What is required
Exactly as given, repeat all of the entries.

Recorded data
──────────────────────────────
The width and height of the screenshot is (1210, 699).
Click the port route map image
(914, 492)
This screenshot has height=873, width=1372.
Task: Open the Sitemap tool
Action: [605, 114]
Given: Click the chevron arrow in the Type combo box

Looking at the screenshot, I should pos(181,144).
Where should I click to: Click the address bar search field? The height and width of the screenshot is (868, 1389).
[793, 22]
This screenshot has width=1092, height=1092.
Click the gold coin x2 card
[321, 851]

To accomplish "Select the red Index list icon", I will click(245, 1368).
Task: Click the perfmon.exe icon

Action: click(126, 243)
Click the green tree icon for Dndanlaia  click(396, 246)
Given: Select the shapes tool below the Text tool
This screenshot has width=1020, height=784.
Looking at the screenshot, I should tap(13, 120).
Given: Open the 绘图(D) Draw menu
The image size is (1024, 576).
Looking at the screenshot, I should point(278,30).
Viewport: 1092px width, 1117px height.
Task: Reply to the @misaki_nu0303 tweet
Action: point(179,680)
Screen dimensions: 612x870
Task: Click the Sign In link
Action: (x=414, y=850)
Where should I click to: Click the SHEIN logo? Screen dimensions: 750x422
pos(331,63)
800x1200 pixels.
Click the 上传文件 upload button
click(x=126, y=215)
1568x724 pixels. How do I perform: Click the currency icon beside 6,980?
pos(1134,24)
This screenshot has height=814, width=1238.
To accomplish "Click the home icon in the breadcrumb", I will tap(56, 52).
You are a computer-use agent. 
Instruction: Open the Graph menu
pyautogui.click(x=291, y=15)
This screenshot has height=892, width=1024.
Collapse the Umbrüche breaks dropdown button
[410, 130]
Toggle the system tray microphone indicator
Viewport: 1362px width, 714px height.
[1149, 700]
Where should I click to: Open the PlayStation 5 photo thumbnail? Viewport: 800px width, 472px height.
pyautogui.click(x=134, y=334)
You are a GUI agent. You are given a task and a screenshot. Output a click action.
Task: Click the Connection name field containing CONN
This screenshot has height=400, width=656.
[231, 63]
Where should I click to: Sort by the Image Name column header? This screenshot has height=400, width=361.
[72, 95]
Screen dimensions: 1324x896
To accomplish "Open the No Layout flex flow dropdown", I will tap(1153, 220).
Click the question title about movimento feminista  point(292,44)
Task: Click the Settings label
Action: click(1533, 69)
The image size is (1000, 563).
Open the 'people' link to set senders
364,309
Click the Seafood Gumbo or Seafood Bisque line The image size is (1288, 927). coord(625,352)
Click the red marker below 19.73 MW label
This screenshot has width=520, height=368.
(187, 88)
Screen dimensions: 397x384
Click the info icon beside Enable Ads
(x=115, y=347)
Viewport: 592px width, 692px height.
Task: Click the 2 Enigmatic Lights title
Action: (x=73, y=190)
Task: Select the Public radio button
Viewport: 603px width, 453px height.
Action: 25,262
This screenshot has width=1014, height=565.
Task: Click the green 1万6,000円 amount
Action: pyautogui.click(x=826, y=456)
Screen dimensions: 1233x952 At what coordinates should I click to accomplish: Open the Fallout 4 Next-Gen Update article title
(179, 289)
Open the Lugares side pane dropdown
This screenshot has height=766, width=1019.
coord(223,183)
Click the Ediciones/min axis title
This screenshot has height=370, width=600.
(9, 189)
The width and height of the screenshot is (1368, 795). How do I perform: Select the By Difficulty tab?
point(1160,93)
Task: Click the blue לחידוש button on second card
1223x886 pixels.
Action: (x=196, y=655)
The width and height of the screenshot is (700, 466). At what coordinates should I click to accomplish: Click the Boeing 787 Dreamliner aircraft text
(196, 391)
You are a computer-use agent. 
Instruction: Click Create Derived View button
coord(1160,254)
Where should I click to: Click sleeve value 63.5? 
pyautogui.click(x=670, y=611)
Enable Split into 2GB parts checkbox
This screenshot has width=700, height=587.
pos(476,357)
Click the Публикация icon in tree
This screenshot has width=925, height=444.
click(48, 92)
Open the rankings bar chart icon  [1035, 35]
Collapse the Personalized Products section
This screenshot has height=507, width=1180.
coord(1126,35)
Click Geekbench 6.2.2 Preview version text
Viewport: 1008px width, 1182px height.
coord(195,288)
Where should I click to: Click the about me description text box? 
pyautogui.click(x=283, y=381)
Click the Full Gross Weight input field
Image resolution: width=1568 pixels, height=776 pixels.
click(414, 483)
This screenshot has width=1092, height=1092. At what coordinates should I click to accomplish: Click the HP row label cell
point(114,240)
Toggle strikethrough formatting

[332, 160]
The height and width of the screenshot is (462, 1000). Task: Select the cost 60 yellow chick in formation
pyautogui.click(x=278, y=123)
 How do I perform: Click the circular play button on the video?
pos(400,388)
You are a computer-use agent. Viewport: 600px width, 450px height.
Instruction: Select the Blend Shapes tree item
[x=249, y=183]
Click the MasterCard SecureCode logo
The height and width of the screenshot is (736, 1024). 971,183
──────────────────────────────
Solved exercise
The width and height of the screenshot is (1210, 699).
Click the port route map image
(914, 492)
This screenshot has height=873, width=1372.
Task: Open the Sitemap tool
Action: [605, 114]
Given: Click the chevron arrow in the Type combo box

Looking at the screenshot, I should pos(181,144).
Where should I click to: Click the address bar search field? The height and width of the screenshot is (868, 1389).
[793, 22]
This screenshot has width=1092, height=1092.
Click the gold coin x2 card
[321, 851]

To accomplish "Select the red Index list icon", I will click(245, 1368).
Task: Click the perfmon.exe icon

Action: click(126, 243)
Click the green tree icon for Dndanlaia  click(396, 246)
Given: Select the shapes tool below the Text tool
This screenshot has width=1020, height=784.
Looking at the screenshot, I should tap(13, 120).
Given: Open the 绘图(D) Draw menu
The image size is (1024, 576).
Looking at the screenshot, I should point(278,30).
Viewport: 1092px width, 1117px height.
Task: Reply to the @misaki_nu0303 tweet
Action: point(179,680)
Screen dimensions: 612x870
Task: Click the Sign In link
Action: (x=414, y=850)
Where should I click to: Click the SHEIN logo? Screen dimensions: 750x422
pos(331,63)
800x1200 pixels.
Click the 上传文件 upload button
click(x=126, y=215)
1568x724 pixels. How do I perform: Click the currency icon beside 6,980?
pos(1134,24)
This screenshot has height=814, width=1238.
To accomplish "Click the home icon in the breadcrumb", I will tap(56, 52).
You are a computer-use agent. 
Instruction: Open the Graph menu
pyautogui.click(x=291, y=15)
This screenshot has height=892, width=1024.
Collapse the Umbrüche breaks dropdown button
[410, 130]
Toggle the system tray microphone indicator
Viewport: 1362px width, 714px height.
[1149, 700]
Where should I click to: Open the PlayStation 5 photo thumbnail? Viewport: 800px width, 472px height.
pyautogui.click(x=134, y=334)
You are a GUI agent. You are given a task and a screenshot. Output a click action.
Task: Click the Connection name field containing CONN
This screenshot has height=400, width=656.
[231, 63]
Where should I click to: Sort by the Image Name column header? This screenshot has height=400, width=361.
[72, 95]
Screen dimensions: 1324x896
To accomplish "Open the No Layout flex flow dropdown", I will tap(1153, 220).
Click the question title about movimento feminista  point(292,44)
Task: Click the Settings label
Action: click(1533, 69)
The image size is (1000, 563).
Open the 'people' link to set senders
364,309
Click the Seafood Gumbo or Seafood Bisque line The image size is (1288, 927). coord(625,352)
Click the red marker below 19.73 MW label
This screenshot has width=520, height=368.
(187, 88)
Screen dimensions: 397x384
Click the info icon beside Enable Ads
(x=115, y=347)
Viewport: 592px width, 692px height.
Task: Click the 2 Enigmatic Lights title
Action: (x=73, y=190)
Task: Select the Public radio button
Viewport: 603px width, 453px height.
Action: 25,262
This screenshot has width=1014, height=565.
Task: Click the green 1万6,000円 amount
Action: pyautogui.click(x=826, y=456)
Screen dimensions: 1233x952 At what coordinates should I click to accomplish: Open the Fallout 4 Next-Gen Update article title
(179, 289)
Open the Lugares side pane dropdown
This screenshot has height=766, width=1019.
coord(223,183)
Click the Ediciones/min axis title
This screenshot has height=370, width=600.
(9, 189)
The width and height of the screenshot is (1368, 795). How do I perform: Select the By Difficulty tab?
point(1160,93)
Task: Click the blue לחידוש button on second card
1223x886 pixels.
Action: (x=196, y=655)
The width and height of the screenshot is (700, 466). At what coordinates should I click to accomplish: Click the Boeing 787 Dreamliner aircraft text
(196, 391)
You are a computer-use agent. 
Instruction: Click Create Derived View button
coord(1160,254)
Where should I click to: Click sleeve value 63.5? 
pyautogui.click(x=670, y=611)
Enable Split into 2GB parts checkbox
This screenshot has width=700, height=587.
pos(476,357)
Click the Публикация icon in tree
This screenshot has width=925, height=444.
click(48, 92)
Open the rankings bar chart icon  [1035, 35]
Collapse the Personalized Products section
This screenshot has height=507, width=1180.
coord(1126,35)
Click Geekbench 6.2.2 Preview version text
Viewport: 1008px width, 1182px height.
coord(195,288)
Where should I click to: Click the about me description text box? 
pyautogui.click(x=283, y=381)
Click the Full Gross Weight input field
Image resolution: width=1568 pixels, height=776 pixels.
click(414, 483)
This screenshot has width=1092, height=1092. At what coordinates should I click to accomplish: Click the HP row label cell
point(114,240)
Toggle strikethrough formatting

[332, 160]
The height and width of the screenshot is (462, 1000). Task: Select the cost 60 yellow chick in formation
pyautogui.click(x=278, y=123)
 How do I perform: Click the circular play button on the video?
pos(400,388)
You are a computer-use agent. Viewport: 600px width, 450px height.
Instruction: Select the Blend Shapes tree item
[x=249, y=183]
Click the MasterCard SecureCode logo
The height and width of the screenshot is (736, 1024). 971,183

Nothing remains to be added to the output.